BAMF (Federal Göçmenler ve Mülteciler Dairesi) Almanya’nın önemli kuruluşlarından kişiler gelip, danışmanımın yanımda benimle randevu alıp görüşmeler yapıyorlar. Görüşmenin sonunda ayrılırken bana diyor ki, “Sayın Ölmez, sizden bir ricada bulunuyorum. Ben FETÖcü değilim.” Cevabımda aynen şöyle oluyor, “Siz kendinizi ihbar ettiniz bu ifadelerinizle. Siz FETÖcünüz!”

Birçok Bölgelerde Ermeni Anıtı dikmek istiyorlar. Bielefeld- Gütersloh kentinde de anıt dikme girişimleri oldu. Heyet düzeyinde Belediye Başkanıyla yaptığımız görüşmeler sonucu, 154 farklı kökenden gelen insanların yaşadığı kentte böyle bir girişimin, barış ve huzuru bozacağını ifade ederek, doğru stratejik taktiklerle anıtın dikilmesini engelledik. On bin kişiyle yürüyüş yapsanız bu başarıyı sağlayamazsınız. Doğru tespit ve doğru çalışmalar yapılırsa başarısızlık kesinlikle mümkün değil. Tüm derneklerde örgütlenme ile ilgili kayıtsız, şartsız eğitim yapmalıyız. Birlik faaliyetlerinin raporlarını düzenli olarak aşağıya indirmeli, aşağıdaki derneklerde etkinlik ve faaliyet raporlarını yukarıya bildirmeli. Bu verdiğim örneklerden dersler çıkarıp başarı elde edeceğiz” dedi.

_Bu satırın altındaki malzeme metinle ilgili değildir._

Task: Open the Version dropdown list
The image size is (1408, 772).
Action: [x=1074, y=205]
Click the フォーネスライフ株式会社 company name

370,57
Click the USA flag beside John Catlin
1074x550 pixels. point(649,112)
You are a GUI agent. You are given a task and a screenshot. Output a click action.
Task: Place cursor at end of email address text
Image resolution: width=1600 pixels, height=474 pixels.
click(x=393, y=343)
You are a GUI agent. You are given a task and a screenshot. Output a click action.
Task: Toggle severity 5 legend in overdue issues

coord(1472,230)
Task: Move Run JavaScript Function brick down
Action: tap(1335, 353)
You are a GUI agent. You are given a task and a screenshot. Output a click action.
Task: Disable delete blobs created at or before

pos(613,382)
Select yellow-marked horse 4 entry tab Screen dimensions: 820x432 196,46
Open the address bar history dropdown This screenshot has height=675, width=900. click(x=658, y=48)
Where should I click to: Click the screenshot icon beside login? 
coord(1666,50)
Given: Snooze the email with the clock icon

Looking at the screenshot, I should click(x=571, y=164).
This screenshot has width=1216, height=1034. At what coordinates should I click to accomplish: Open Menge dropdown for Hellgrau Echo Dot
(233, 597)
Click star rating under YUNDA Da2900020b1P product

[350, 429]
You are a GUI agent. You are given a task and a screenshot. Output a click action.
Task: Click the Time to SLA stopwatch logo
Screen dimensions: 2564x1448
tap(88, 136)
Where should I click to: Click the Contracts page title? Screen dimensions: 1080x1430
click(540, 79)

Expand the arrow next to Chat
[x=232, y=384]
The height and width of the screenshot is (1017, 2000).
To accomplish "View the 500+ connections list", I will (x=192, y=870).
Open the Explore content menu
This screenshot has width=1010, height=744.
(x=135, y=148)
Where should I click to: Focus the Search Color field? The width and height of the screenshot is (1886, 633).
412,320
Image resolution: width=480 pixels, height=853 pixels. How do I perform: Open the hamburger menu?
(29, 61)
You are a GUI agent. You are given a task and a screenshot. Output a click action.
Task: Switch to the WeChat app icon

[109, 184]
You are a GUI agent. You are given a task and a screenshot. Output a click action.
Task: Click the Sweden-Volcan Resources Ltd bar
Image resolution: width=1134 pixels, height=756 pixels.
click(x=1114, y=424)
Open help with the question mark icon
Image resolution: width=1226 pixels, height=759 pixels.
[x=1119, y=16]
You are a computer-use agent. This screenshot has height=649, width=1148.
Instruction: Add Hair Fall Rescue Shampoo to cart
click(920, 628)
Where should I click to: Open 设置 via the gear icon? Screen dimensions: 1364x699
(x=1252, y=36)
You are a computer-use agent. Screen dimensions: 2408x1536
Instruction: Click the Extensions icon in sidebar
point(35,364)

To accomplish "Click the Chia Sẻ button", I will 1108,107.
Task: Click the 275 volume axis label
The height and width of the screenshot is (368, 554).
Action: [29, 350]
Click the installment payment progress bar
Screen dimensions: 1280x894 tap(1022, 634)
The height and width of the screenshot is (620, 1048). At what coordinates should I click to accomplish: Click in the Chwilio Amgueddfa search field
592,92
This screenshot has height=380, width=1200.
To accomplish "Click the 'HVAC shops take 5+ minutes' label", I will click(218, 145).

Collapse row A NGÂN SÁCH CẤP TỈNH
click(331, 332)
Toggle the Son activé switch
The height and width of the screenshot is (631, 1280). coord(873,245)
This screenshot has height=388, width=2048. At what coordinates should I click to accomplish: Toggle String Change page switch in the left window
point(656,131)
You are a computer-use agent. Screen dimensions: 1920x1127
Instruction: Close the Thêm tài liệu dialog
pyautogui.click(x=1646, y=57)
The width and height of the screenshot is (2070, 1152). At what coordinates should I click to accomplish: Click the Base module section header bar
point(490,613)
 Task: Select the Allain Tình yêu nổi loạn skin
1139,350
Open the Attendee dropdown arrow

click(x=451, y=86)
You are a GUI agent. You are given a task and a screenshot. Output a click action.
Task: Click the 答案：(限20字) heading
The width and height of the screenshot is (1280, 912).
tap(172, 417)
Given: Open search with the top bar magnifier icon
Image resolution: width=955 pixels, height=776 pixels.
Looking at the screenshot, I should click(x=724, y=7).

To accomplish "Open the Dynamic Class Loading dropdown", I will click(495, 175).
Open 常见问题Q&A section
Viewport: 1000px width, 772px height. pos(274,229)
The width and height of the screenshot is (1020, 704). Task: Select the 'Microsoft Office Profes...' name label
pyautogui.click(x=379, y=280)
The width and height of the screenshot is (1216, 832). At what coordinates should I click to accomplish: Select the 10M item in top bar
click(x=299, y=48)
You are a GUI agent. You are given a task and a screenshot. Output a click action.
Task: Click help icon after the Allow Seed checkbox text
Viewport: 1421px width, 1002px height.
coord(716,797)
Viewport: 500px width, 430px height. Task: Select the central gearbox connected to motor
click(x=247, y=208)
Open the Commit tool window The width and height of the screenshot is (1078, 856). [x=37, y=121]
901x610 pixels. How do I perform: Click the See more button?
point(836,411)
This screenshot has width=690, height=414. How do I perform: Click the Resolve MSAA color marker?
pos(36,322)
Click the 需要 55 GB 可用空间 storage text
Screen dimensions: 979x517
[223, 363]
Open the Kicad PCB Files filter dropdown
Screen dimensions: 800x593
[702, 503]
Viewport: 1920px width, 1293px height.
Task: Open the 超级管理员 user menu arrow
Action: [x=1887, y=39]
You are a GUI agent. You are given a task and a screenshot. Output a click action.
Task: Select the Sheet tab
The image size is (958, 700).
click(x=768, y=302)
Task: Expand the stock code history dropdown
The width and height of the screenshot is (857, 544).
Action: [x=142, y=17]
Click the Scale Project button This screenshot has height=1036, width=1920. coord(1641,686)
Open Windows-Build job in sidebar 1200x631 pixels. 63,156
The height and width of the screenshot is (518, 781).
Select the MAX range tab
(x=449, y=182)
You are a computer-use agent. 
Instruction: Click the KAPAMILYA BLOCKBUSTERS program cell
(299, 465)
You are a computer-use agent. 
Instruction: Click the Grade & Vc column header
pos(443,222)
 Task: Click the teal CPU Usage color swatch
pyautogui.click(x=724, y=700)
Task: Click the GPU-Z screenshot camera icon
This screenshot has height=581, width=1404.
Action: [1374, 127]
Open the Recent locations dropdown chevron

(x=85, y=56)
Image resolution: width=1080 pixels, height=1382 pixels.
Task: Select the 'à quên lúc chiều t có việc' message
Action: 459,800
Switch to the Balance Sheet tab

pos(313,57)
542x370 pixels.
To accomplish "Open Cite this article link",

FETÖ'NÜN SIZMA GİRİŞİMLERİNE DİKKAT

ADD Birlik Onursal Başkanı Dursun Arı, yaptığı konuşmada Almanya’daki FETÖ yapılanmalarına ve anadil Türkçe konusuna vurgu yaparak şunları söyledi:

“Geçtiğimiz günlerde yaşanan katliamlar, Trump’ın açıklamaları, gelecek dönemde, oyunun medeniyetler çatışması üzerinden eninde sonunda İslam coğrafyasına onunda en tehlikeli ucu olan Türkiye’ye ve o coğrafyanın en ileri vatandaşları olan Türk milletine yöneleceğine inanan biriyim. Almanya FETÖ’nün ana üstlerinden birisi. Türkiye’den ve dünyanın her yerinden buraya gelerek kendilerini kilise görevlisi, akademisyen olarak tanıtıyorlar. Derneklerimizin içine kadar giriyorlar, “Biz Hıristiyan-İslam diyaloğu sağlayacağız” diyerek. Ermeni meselesi ve Anadil konusunda, iş yapma sonuç alma çok yüksek olan birliktelikleri bozanlar yine bunlar oldu. Anadil çok önemli bir mesele. Bizi yurdumuza bağlayan, ulusumuza bağlayan en önemli araç. Olmazsa olmaz."